Mikayla menoleh dan menggeleng, entah apa lagi yang akan dilakukan Aljuna nanti pada Mikayla.
"Rumah kamu jauh dari sini, kamu mau membuat Ibu kamu khawatir?"
Mikayla diam, tentu saja tidak, memang benar Nina pasti akan mengkhawatirkannya jika Mikayla tak kunjung pulang.
"Cepat naik, atau aku akan membuat mu kesakitan lagi."
Mikayla berjalan dan turut naik, keduanya meninggalkan tempat tersebut.
Sepanjang perjalanan fikiran Mikayla terus menerka, apa yang sebenarnya terjadi pada Aljuna dan Gavin.
Mereka terlihat saling membenci, Mikayla ingat dengan reaksi Gavin saat mendengar nama Aljuna, dan sekarang Mikayla melihat kebalikannya dari Aljuna.
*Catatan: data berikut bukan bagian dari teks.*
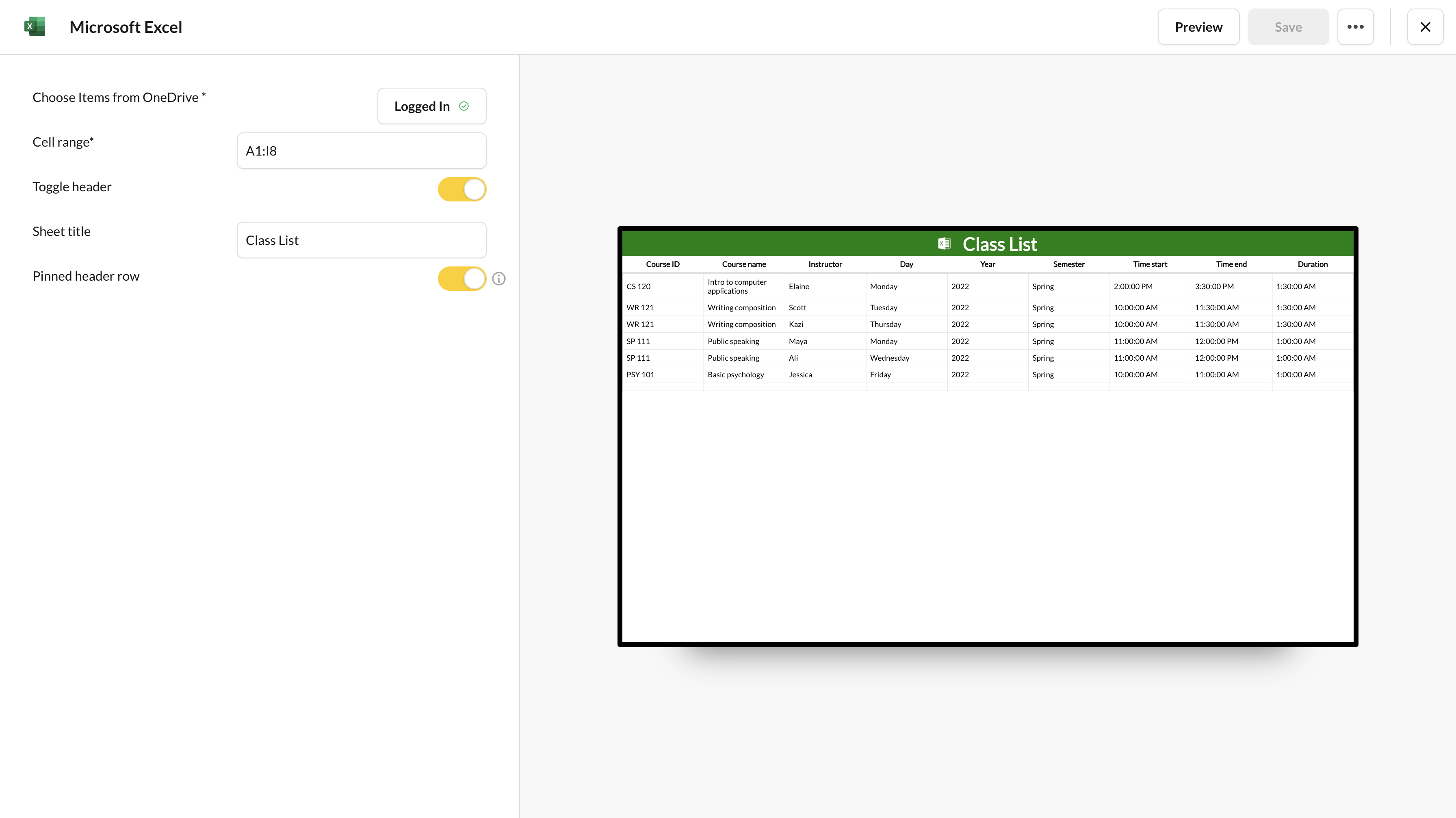Click the close X button
1456x818 pixels.
point(1425,27)
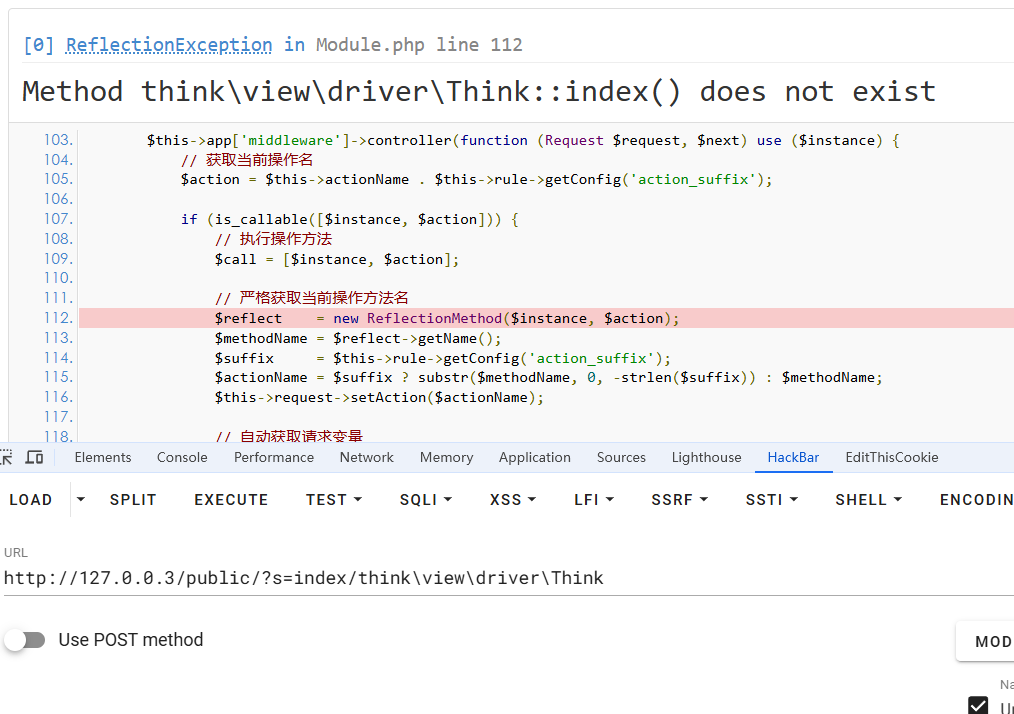Open the TEST dropdown menu

tap(333, 499)
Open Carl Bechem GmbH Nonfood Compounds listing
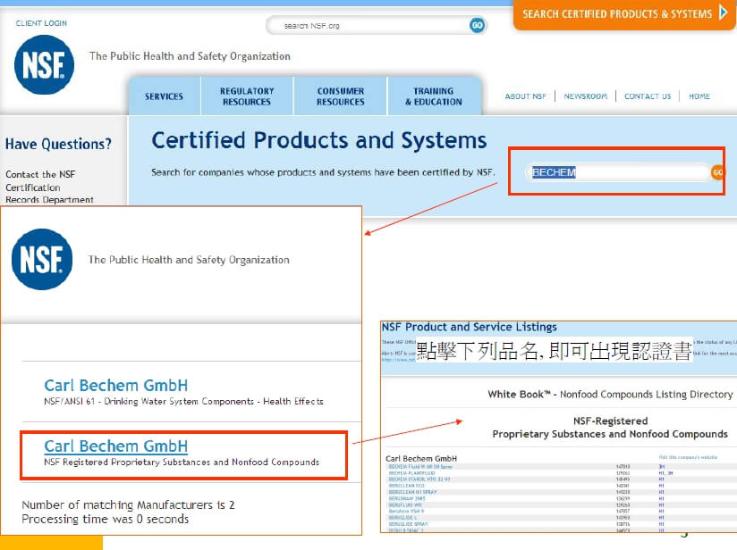 coord(116,446)
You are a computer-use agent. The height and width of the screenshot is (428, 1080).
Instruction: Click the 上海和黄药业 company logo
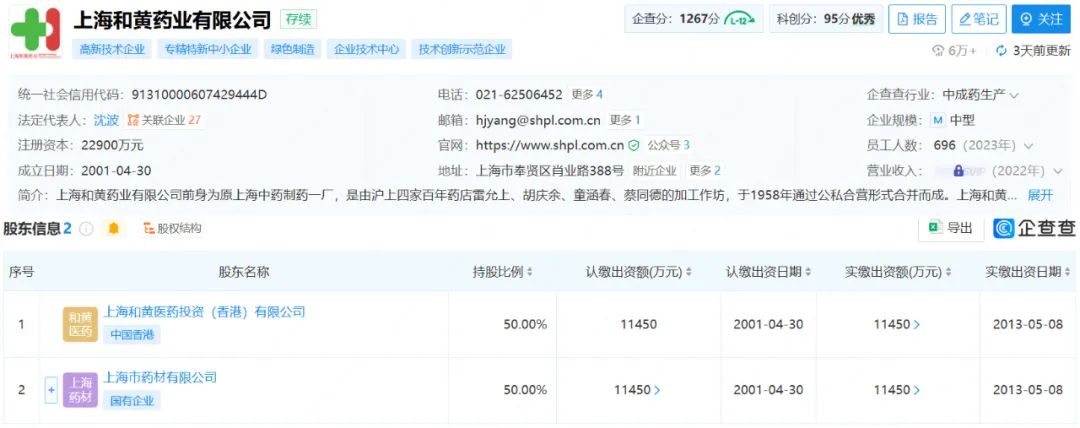35,35
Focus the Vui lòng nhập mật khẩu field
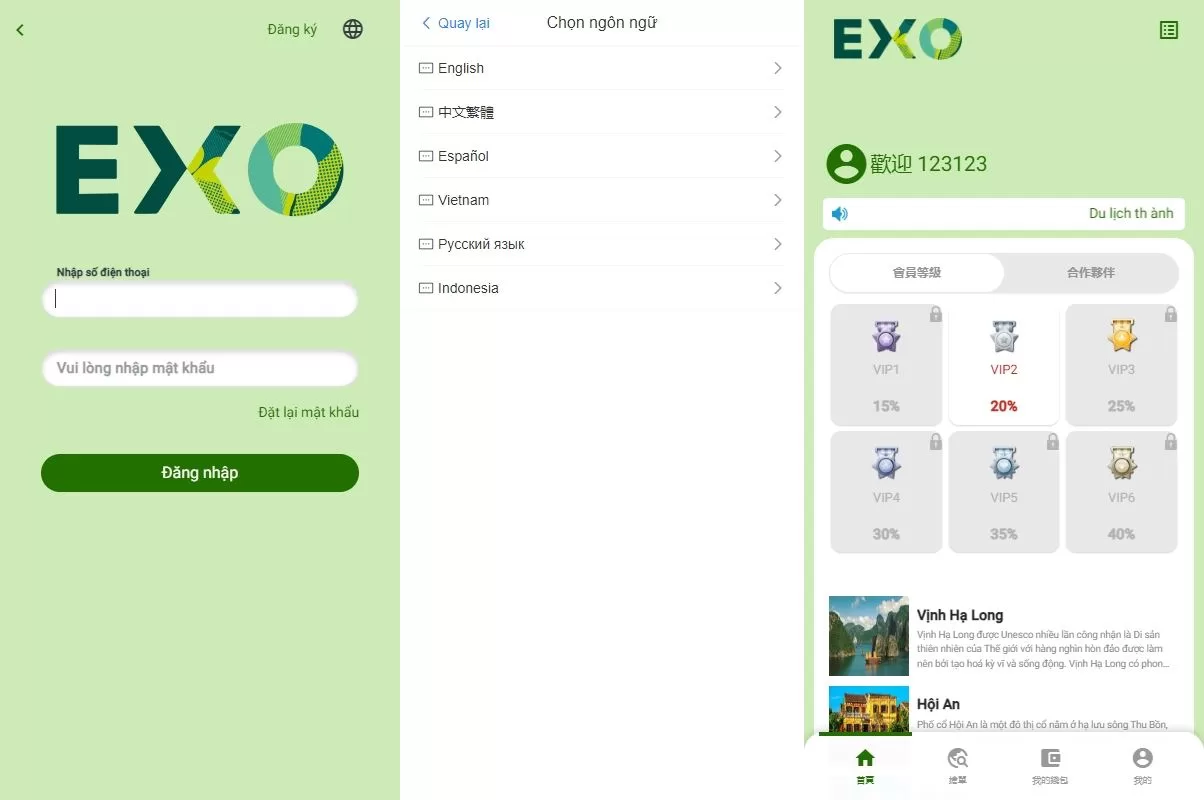 pos(200,368)
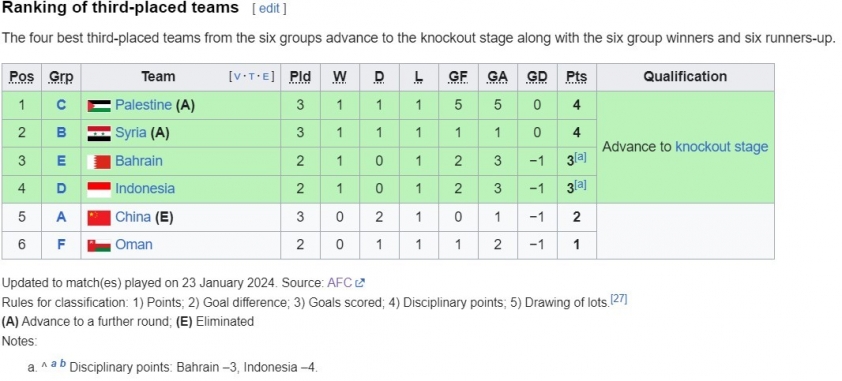This screenshot has height=381, width=842.
Task: Click the external link icon beside AFC
Action: 361,283
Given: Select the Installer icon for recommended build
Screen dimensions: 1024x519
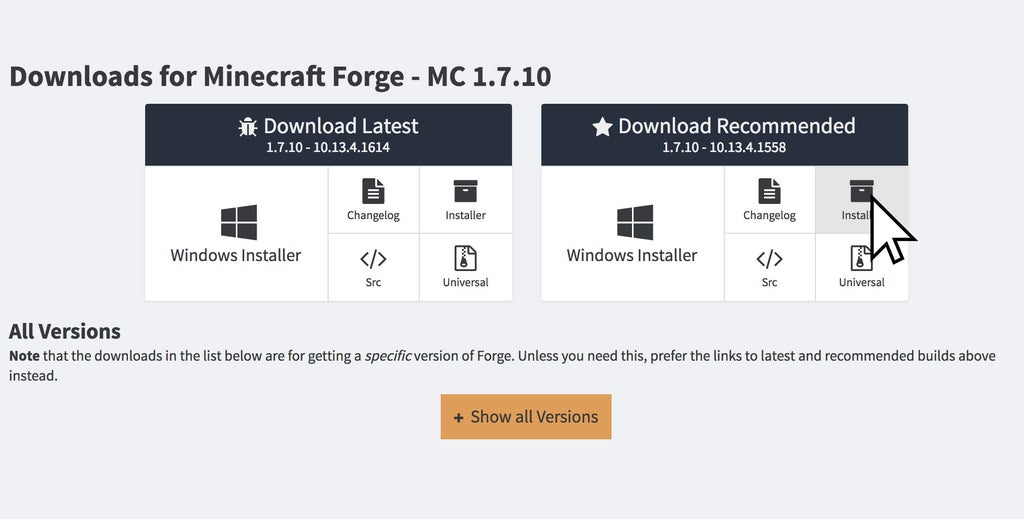Looking at the screenshot, I should tap(861, 191).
Mereka berdua memang saling membenci, tapi apa alasannya, apa benar hanya karena seorang wanita mereka bermusuhan seperti sekarang.
Tapi kenapa harus melibatkan Mikayla, sejak awal kedatangan Mikayla ke sekolah itu, tidak sedikit pun Mikayla berniat mengusik mereka.
Tapi sekarang, Mikayla justru merasa terjebak diantara keduanya, Mikayla suka dengan Gavin dan selalu senang saat dekat dengannya, apa lagi dengan semua yang dilakukannya, itu teramat manis bagi Mikayla.
Tapi di sisi lain, sekarang Mikayla juga tidak bisa mengabaikan perkataan Aljuna, karena Mikayla sudah merasakan sendiri jika apa yang dikatakan Aljuna memang benar dan telah dialaminya juga.